SOURCE MATERIAL.
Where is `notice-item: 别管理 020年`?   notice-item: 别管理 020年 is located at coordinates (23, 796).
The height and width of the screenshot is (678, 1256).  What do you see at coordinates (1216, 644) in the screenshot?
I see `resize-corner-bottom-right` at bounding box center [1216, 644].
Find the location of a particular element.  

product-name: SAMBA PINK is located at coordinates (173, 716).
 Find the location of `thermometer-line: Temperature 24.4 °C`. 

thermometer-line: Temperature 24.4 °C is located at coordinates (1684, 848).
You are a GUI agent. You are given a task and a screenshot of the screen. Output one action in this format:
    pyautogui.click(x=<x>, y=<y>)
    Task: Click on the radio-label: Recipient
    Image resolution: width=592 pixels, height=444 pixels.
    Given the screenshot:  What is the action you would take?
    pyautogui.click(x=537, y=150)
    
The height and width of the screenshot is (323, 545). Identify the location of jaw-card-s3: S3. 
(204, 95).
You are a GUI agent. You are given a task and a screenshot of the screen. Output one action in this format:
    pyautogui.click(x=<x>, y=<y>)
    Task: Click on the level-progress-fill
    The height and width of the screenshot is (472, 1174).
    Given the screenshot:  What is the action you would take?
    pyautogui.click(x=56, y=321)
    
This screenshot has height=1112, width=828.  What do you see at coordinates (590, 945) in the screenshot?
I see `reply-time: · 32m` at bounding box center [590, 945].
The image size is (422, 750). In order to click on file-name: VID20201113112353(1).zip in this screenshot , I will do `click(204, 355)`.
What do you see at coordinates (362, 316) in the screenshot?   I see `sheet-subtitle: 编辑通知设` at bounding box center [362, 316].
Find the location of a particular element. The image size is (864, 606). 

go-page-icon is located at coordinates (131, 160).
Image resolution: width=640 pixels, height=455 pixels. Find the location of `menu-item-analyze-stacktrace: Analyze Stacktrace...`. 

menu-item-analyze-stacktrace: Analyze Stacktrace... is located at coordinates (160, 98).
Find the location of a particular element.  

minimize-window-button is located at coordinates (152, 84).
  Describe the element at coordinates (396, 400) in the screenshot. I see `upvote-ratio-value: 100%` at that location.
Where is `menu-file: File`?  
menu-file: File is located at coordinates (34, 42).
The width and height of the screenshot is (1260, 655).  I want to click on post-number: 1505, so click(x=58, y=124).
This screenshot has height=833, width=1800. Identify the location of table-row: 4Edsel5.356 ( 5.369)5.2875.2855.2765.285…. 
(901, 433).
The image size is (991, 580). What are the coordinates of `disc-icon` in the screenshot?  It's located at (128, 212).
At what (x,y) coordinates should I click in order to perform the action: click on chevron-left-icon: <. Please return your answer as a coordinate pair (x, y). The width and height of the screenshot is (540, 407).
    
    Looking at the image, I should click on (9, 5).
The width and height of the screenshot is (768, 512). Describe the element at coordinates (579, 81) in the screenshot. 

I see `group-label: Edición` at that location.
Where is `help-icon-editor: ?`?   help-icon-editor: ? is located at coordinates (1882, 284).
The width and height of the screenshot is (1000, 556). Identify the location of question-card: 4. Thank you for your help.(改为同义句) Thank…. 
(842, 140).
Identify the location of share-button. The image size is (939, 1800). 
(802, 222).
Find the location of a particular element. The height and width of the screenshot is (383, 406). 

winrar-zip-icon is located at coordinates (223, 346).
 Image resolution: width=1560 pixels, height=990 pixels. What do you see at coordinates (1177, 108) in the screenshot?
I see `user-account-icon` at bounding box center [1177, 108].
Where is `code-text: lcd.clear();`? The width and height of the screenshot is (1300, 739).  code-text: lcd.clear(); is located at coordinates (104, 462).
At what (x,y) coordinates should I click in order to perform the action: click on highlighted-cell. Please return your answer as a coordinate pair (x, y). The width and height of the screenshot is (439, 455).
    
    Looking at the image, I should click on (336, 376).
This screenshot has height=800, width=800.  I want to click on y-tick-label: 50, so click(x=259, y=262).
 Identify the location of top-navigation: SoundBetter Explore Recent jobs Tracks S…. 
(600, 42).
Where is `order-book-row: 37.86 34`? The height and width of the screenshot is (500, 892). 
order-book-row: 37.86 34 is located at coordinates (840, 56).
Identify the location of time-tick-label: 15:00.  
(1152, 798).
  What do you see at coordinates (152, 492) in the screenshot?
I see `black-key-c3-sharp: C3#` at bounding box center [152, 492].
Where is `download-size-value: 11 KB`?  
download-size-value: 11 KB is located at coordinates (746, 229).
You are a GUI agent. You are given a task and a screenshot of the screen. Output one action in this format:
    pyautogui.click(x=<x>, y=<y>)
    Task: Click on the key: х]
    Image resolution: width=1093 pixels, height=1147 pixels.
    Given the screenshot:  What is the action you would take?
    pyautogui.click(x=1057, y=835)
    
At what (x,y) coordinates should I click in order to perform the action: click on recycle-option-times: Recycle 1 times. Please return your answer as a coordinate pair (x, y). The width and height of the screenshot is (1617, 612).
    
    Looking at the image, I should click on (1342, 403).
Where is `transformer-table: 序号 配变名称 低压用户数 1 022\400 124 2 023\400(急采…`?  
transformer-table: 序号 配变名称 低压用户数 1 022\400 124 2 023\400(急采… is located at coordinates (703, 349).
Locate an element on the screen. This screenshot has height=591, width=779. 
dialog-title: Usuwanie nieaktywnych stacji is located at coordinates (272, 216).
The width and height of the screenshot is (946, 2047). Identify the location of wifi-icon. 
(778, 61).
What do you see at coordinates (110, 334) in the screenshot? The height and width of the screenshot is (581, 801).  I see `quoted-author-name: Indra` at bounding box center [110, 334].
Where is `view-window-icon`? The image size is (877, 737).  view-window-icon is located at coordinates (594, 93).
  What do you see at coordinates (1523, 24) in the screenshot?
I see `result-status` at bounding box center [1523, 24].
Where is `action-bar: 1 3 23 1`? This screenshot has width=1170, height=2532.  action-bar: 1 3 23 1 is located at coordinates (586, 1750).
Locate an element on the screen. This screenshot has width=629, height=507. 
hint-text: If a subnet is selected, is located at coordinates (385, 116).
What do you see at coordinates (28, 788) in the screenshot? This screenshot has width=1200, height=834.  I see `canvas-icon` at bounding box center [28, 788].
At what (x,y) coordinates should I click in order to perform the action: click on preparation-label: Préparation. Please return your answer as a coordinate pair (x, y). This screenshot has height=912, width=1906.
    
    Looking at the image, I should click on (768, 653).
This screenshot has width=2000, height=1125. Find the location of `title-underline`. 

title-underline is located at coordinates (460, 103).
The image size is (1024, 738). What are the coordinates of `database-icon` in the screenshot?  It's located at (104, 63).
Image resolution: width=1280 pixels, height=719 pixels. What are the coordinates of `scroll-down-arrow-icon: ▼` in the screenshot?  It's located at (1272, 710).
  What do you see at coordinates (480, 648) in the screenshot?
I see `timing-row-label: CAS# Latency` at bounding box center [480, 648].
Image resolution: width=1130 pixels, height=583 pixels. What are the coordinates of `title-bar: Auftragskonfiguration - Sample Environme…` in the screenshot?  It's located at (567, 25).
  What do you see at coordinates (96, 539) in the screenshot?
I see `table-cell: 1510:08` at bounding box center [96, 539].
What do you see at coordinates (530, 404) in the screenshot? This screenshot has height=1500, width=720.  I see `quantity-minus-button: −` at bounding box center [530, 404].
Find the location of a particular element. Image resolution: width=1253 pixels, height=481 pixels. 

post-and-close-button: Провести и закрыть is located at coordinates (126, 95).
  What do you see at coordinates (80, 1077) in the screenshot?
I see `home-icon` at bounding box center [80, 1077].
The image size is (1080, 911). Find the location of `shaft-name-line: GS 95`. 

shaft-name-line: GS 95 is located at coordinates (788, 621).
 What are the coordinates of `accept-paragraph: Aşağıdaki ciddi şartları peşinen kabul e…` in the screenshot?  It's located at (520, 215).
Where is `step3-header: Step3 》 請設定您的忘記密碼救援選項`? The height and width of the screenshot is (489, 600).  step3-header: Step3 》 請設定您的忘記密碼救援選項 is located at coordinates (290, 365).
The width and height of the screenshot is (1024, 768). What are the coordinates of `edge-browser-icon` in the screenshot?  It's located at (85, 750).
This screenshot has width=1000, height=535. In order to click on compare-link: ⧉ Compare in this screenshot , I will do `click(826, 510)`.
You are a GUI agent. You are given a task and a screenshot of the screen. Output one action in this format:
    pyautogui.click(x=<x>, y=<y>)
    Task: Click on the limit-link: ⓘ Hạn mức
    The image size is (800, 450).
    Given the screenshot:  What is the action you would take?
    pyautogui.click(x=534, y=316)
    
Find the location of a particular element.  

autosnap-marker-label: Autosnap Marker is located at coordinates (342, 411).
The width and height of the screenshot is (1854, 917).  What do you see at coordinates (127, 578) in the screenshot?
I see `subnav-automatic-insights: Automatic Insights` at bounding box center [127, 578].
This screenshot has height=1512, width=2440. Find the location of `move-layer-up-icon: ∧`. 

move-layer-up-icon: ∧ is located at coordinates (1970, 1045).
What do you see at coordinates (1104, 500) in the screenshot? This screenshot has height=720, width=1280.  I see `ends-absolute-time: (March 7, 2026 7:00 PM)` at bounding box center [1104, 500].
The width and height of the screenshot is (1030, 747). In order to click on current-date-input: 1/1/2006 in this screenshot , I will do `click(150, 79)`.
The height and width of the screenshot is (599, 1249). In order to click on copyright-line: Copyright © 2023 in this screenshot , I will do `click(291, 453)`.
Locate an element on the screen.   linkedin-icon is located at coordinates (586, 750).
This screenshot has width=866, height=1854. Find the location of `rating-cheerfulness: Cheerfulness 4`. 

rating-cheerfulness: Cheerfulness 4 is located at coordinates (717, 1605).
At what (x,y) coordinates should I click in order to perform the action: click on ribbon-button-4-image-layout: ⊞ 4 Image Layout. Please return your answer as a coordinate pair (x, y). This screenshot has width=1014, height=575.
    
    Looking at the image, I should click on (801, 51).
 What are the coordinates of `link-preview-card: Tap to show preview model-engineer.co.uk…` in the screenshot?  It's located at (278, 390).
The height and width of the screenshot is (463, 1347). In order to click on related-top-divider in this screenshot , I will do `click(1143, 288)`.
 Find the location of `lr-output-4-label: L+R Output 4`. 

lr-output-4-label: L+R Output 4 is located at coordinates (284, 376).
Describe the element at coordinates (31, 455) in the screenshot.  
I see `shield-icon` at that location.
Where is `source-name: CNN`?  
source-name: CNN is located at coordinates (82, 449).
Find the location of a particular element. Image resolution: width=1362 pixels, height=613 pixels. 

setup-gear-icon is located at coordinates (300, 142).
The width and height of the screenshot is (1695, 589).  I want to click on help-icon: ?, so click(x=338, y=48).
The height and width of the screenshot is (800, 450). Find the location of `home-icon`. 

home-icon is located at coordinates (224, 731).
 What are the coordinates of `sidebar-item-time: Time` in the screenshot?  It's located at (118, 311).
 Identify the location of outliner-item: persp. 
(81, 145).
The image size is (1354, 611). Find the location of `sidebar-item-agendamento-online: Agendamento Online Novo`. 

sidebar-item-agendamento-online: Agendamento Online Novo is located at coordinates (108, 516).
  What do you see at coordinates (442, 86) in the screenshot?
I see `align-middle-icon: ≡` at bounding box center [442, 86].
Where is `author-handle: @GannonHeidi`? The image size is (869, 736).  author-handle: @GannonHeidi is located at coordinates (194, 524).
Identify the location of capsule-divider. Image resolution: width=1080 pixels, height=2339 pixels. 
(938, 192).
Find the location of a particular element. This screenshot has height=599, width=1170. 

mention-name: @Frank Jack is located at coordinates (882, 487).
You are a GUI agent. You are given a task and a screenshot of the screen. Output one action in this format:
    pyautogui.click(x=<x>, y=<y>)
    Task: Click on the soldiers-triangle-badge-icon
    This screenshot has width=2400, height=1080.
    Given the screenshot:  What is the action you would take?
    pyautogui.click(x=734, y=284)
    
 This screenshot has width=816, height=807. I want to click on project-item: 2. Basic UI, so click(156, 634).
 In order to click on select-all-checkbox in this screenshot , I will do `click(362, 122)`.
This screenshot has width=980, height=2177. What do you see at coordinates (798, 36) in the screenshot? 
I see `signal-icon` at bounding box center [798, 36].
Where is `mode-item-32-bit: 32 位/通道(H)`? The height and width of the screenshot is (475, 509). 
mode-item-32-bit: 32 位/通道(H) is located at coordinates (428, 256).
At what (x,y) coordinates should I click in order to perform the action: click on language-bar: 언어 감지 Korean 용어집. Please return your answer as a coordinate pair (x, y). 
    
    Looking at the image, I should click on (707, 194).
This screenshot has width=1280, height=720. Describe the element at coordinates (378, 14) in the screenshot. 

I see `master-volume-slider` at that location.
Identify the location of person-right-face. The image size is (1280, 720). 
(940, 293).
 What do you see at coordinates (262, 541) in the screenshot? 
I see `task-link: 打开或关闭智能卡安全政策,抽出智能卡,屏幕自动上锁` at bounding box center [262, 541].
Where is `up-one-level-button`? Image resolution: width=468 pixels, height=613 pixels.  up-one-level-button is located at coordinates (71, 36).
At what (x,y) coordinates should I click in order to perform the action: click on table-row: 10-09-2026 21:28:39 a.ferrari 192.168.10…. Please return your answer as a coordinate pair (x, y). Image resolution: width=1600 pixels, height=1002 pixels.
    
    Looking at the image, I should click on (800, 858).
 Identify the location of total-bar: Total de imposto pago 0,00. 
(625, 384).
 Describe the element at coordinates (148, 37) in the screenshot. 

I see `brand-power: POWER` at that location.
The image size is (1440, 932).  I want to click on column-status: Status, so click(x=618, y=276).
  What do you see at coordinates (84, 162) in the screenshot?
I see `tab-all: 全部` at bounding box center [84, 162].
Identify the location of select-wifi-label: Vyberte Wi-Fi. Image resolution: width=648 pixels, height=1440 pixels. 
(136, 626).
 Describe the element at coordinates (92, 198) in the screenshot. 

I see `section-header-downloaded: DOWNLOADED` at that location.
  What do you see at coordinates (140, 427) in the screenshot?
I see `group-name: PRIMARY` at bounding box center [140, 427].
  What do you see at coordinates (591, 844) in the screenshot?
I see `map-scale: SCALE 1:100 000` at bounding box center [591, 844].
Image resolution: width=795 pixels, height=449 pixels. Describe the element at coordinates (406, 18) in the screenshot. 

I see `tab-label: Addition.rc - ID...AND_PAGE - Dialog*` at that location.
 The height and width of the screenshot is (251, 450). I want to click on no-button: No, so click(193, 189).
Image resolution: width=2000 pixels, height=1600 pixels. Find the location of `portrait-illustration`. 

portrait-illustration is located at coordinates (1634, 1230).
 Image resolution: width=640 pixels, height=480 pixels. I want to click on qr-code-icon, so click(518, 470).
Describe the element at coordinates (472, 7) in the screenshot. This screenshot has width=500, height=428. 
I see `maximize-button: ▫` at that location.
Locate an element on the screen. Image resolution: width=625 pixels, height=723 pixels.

PROBLEM. Turn the data starting at the line that contains "What do you see at coordinates (480, 648)" and ending at the line that contains "What do you see at coordinates (530, 404)" into a numbered list, leaving out any blank lines.

RESULT FOR THIS TASK.
1.   What do you see at coordinates (480, 648) in the screenshot?
2. I see `timing-row-label: CAS# Latency` at bounding box center [480, 648].
3. Image resolution: width=1130 pixels, height=583 pixels. What are the coordinates of `title-bar: Auftragskonfiguration - Sample Environme…` in the screenshot?  It's located at (567, 25).
4.   What do you see at coordinates (96, 539) in the screenshot?
5. I see `table-cell: 1510:08` at bounding box center [96, 539].
6. What do you see at coordinates (530, 404) in the screenshot? This screenshot has height=1500, width=720.  I see `quantity-minus-button: −` at bounding box center [530, 404].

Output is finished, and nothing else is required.